A Power of Attorney is a legal document that enables someone you trust to make decisions on your behalf when you are unable to make those decisions yourself.
Types of Power of Attorney
There are different types of Power of Attorney, the most common include:
- General Power of Attorney – Choosing someone that will cover the financial affairs for an individual. This can be put in place even while the individual has mental capacity. These are usually used temporary, such as if you’re in hospital and need someone to act for you.
- Lasting Power of Attorney (LPA) – You will appoint someone that makes decisions on your financial affairs and your healthcare. This will only come into effect once you’ve lost mental capacity. Many people set up an LPA to ensure they’re protected in the future.
Can you dispute a Power of Attorney?
Families sometimes find themselves embroiled in disputes over issues regarding control of finances and inheritance. If the family can’t get along, in some cases, the vulnerable person can end up under the control of the local authority.
If you believe the Power of Attorney has been granted to the wrong person, or you have concerns if their actions are not in the best interests of the individual, this can be disputed. However, it’s important you seek specialist advice as this process can be complex.
The Court of Protection (a superior court who make decisions on welfare or financial matters for people that can’t make that decision themselves) will encourage families to attempt an alternative resolution to the dispute.
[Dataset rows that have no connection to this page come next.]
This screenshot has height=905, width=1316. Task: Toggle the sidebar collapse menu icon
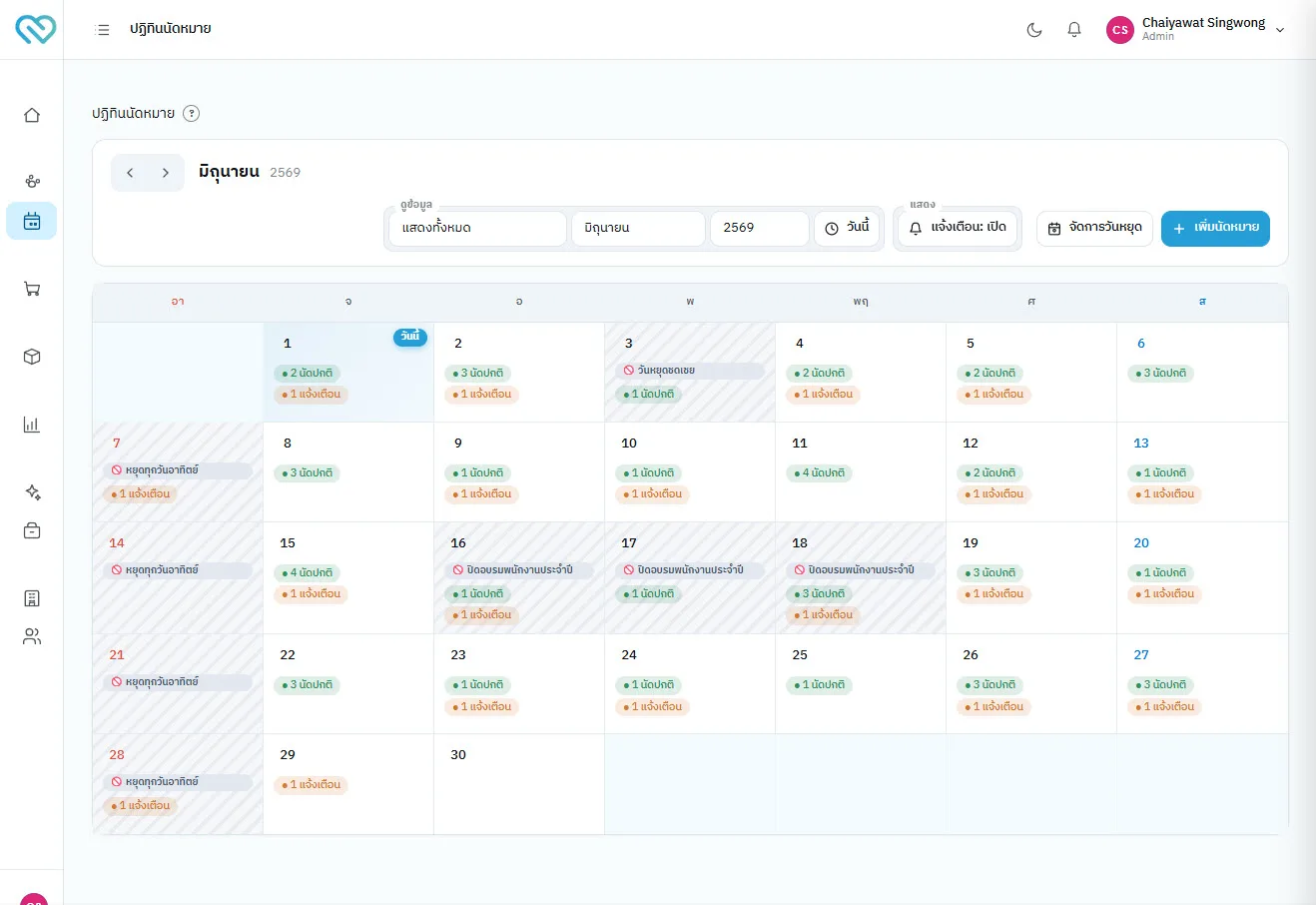click(102, 30)
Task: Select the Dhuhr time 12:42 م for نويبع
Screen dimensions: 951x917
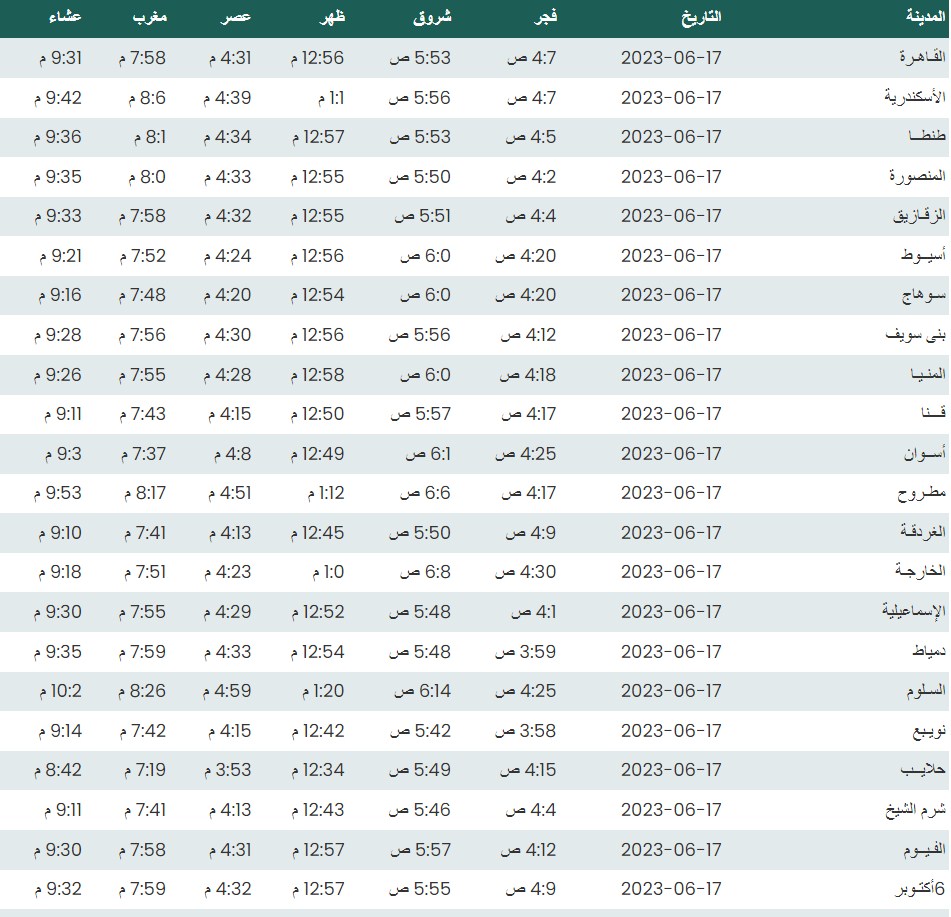Action: point(318,731)
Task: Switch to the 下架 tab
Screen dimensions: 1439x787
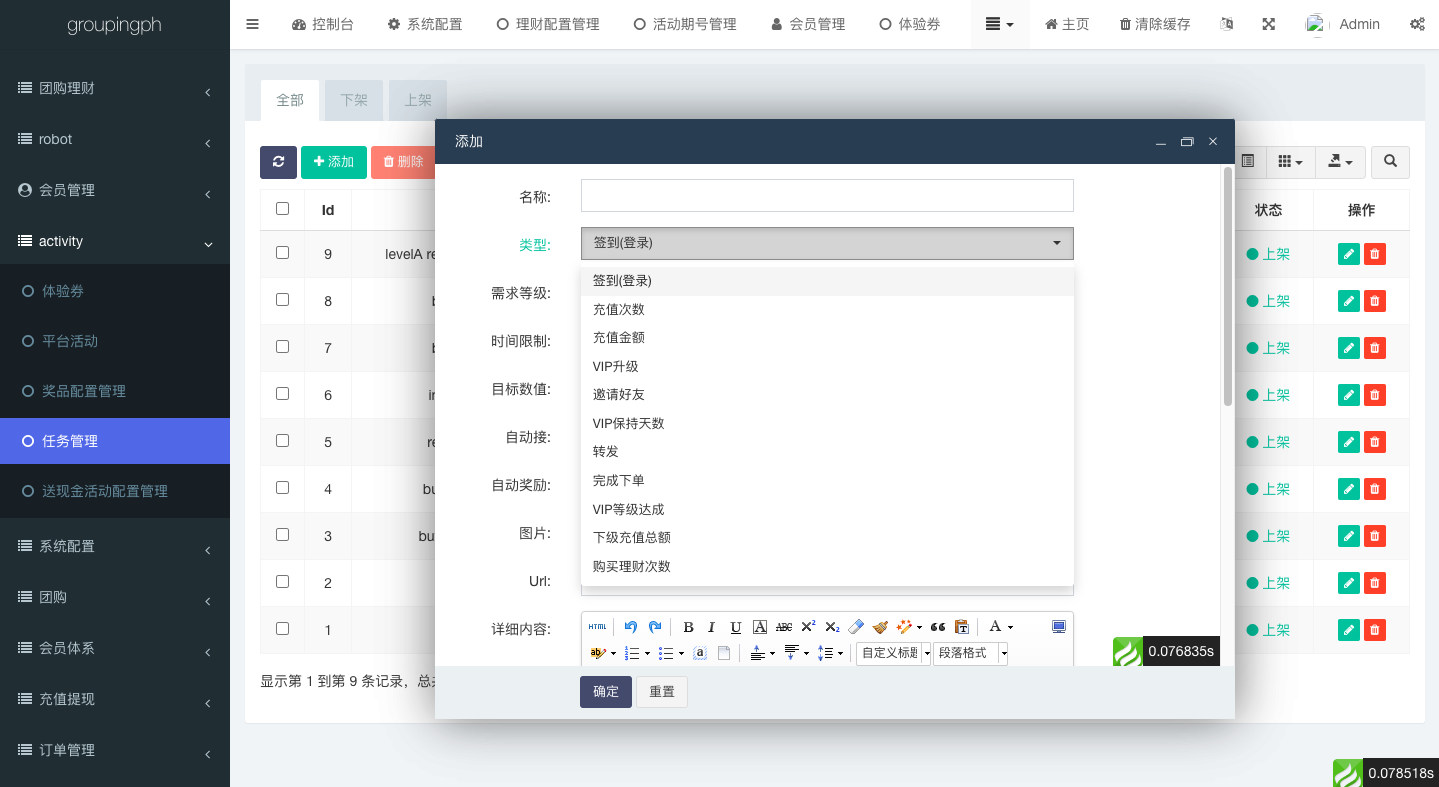Action: (354, 101)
Warring families are often assigned mediators to help resolve disputes.
What happens if there was no Attorney appointed?
If an individual doesn’t choose a Power of Attorney before they lose mental capacity, the court of protection will appoint a deputy to look after their affairs. This will have the same responsibilities as an attorney and usually is appointed to a family member or friend — providing they have the individuals best interest at heart.